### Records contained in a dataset
────

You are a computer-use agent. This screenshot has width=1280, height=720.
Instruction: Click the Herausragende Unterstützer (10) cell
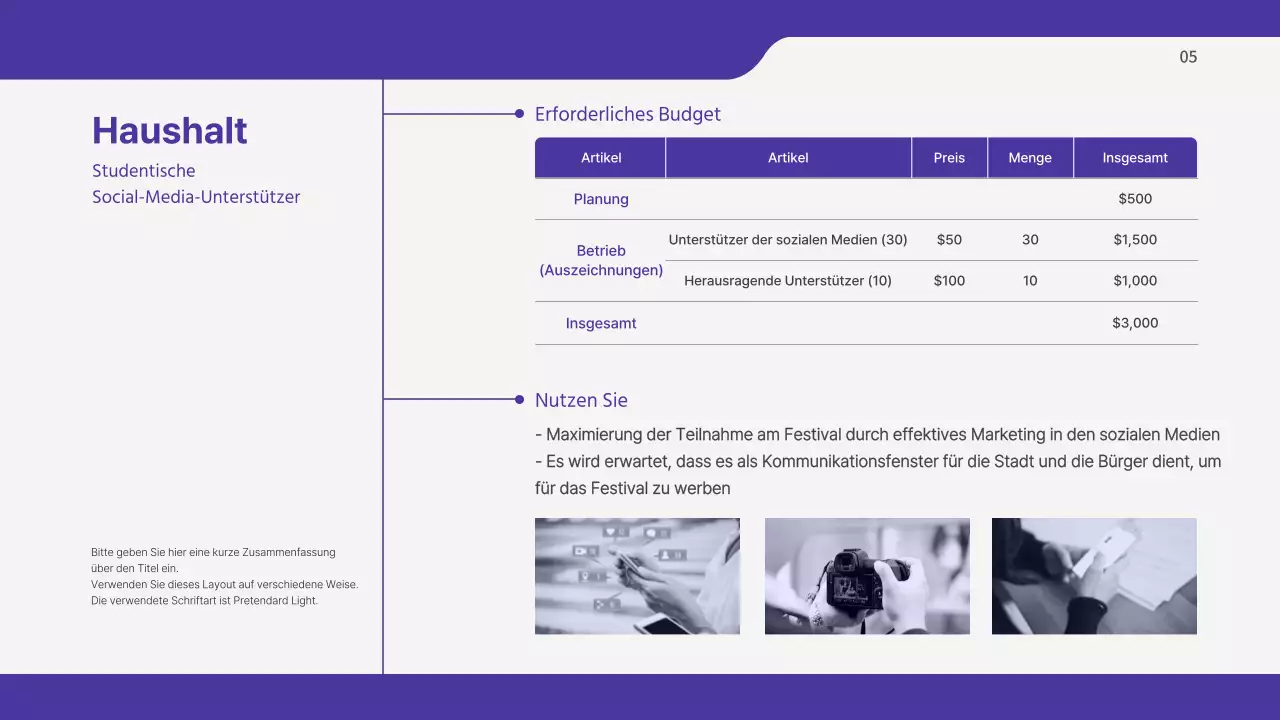coord(788,281)
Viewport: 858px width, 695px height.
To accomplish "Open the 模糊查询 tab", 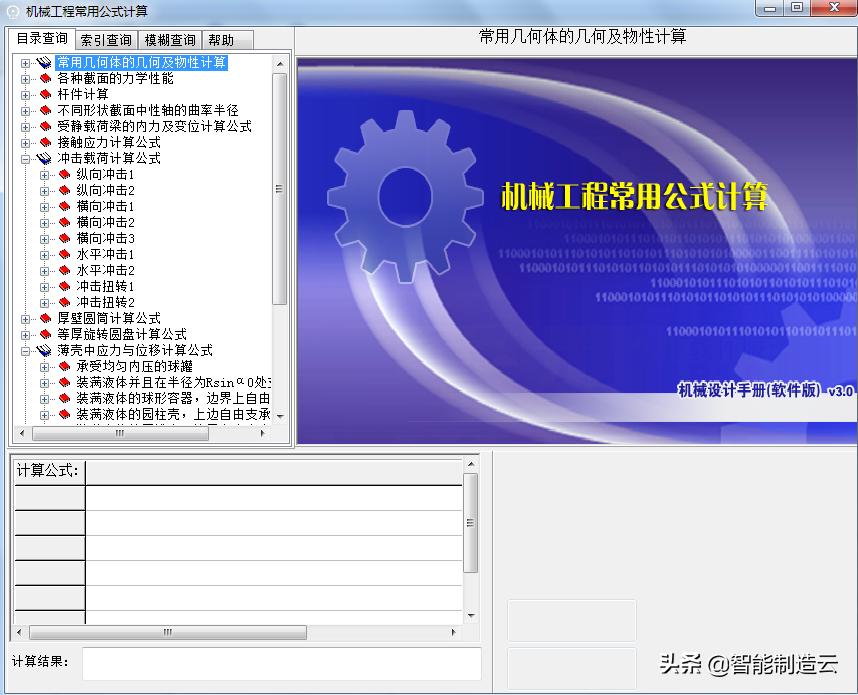I will [170, 40].
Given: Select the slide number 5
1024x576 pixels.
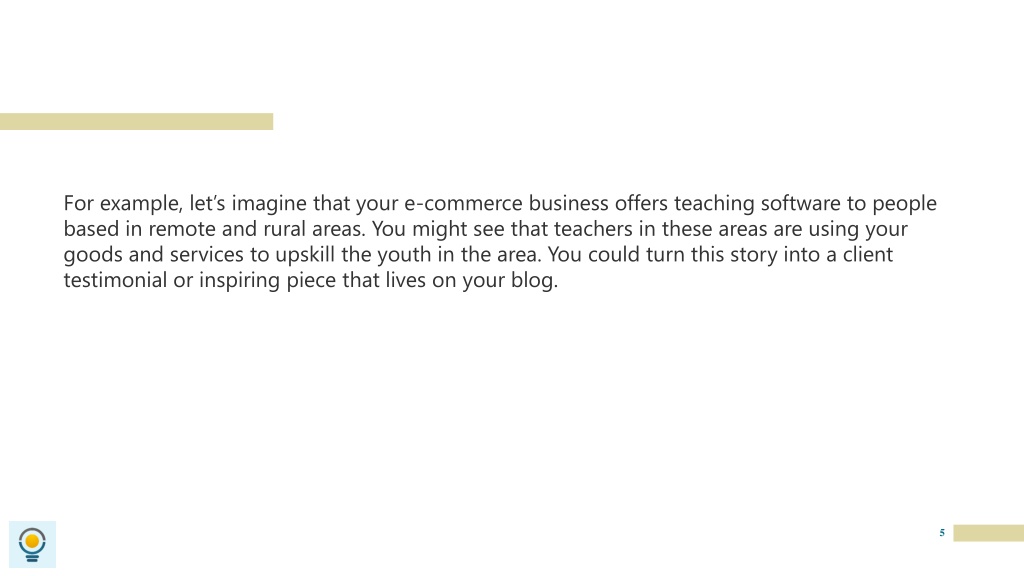Looking at the screenshot, I should (942, 533).
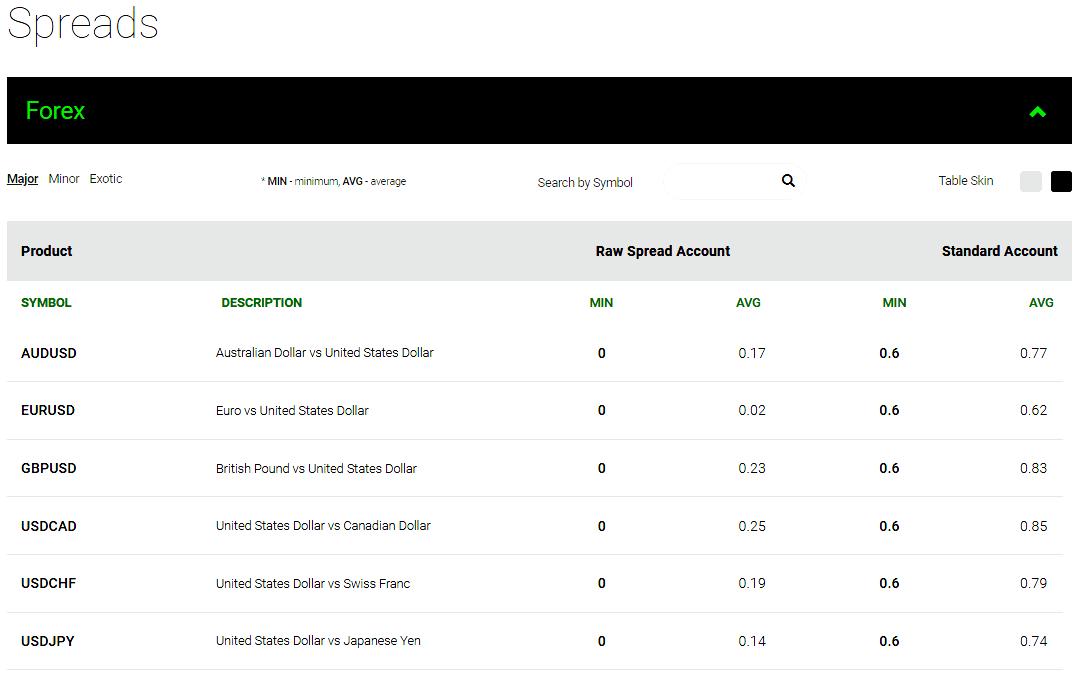The width and height of the screenshot is (1083, 687).
Task: Switch to the Major tab
Action: pos(22,179)
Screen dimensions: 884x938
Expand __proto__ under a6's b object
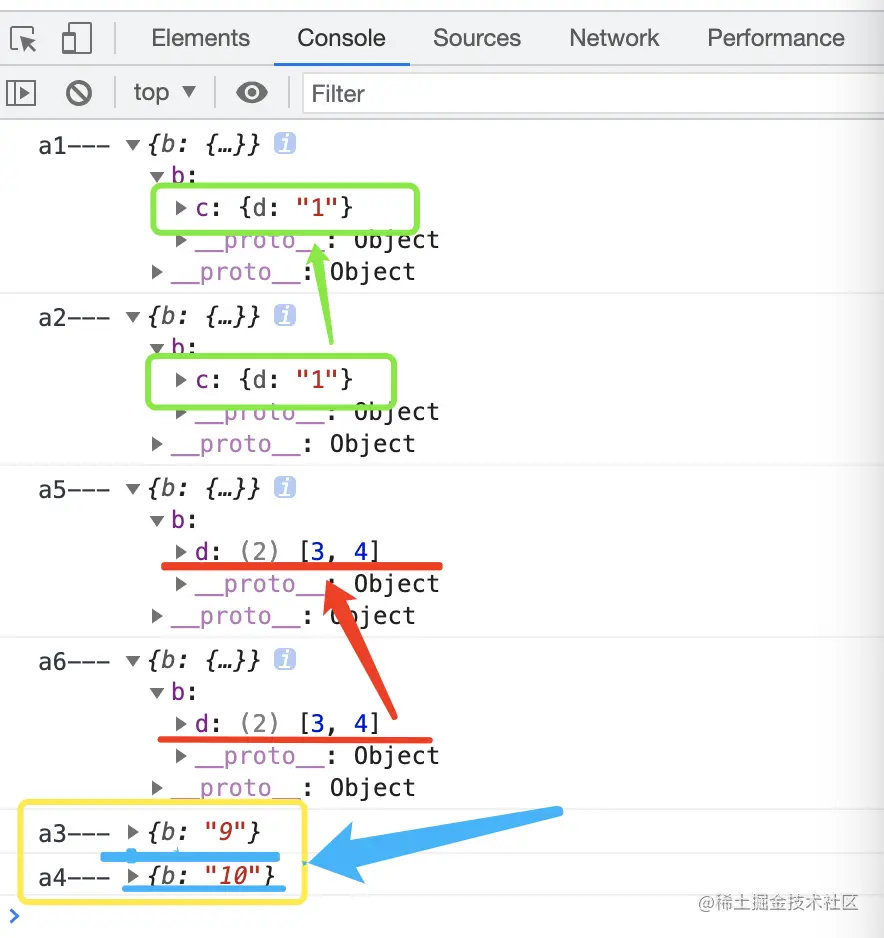(180, 755)
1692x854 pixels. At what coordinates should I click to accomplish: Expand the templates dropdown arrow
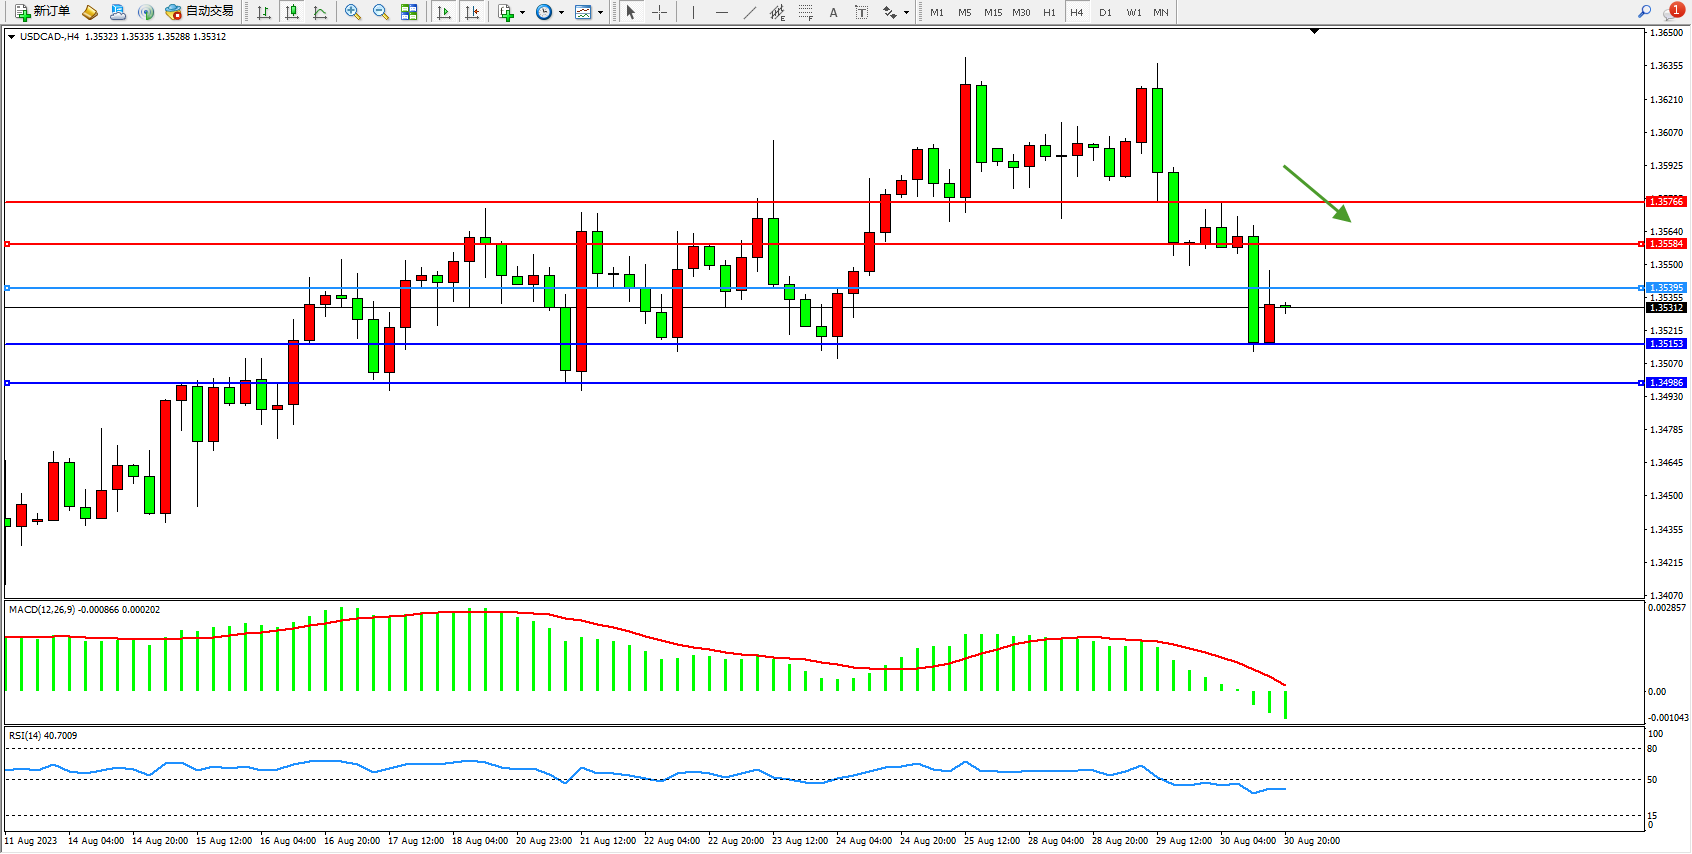pos(600,13)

────

### WHAT YOU WILL DO
Omitting all pictures, retype exactly the lines from the line containing "Expand __proto__ under a6's b object" down to the last line above, both ends included.

### WRITTEN ANSWER
Expand __proto__ under a6's b object
(180, 755)
1692x854 pixels. At what coordinates should I click to accomplish: Expand the templates dropdown arrow
pos(600,13)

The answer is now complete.